ROC analysis of the risk factors for HL-CCA revealed that the clinical symptoms, ultrasonic features, and miRNA expression level had different degrees of deficiencies in diagnosing HL-CCA. In this study, a logistic regression model was used to establish a combined diagnosis model. The accuracy of the combined diagnosis was significantly increased (AUC=0.911), which was significantly higher than the AUCs of each indicator. It indicated that when combined with liver abscess, miR-21 & miR-221 levels and ultrasonic features, the diagnosis of HL-CCA is the most accurate. The best diagnostic point for the combined diagnosis was 0.48, with a sensitivity and specificity of 77.42% and 97.50%, respectively. It indicated that the SPSS software could used to establish the combination model to determine the probability of patients with HL-CCA after recording the data of liver abscess, miR-21, miR221 levels and ultrasonic features. The patient with HL is more likely to develop CCA if the probability is >0.480.
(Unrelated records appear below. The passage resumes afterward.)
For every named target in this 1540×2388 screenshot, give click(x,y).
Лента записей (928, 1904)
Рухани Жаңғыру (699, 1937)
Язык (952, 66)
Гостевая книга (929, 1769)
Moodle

Limitation and Prospective

Although many target genes directly regulated by miRNA-21 and miRNA-221 have now been predicted, few have been confirmed in clinical setting. The application value of miRNA-21 and miRNA-221 in the diagnosis, treatment and prognosis of HL-CCA needs to be further explored. In addition, there are some differences in the results of different methods for detecting miRNA. This study plan to establish a CCA database based on the data from multi-center hospitals to further explore the combined model in clinical setting.

Conclusion

This study compared the clinical data, ultrasonic characteristics and miRNA expression level in patients with HL alone and HL-CCA. Patients with HL-CCA have high incidence of hepatic abscess and elevated miR-21 and miR-221 expression levels. The ultrasonic features are more likely to show indistinct border demarcation, non-homogenous echotexture, and missed portal vein around lesion. The combination of these indicators can more accurately discriminate HL-CCA from HL.

Acknowledgment

This study was supported by Nanshan District Science and Technology Plan Project (NO. 2016038).

Funding

Supported by Nanshan District Science and Technology Plan Project (NO. 2016038).

Disclosure

The authors report no conflicts of interest in this work.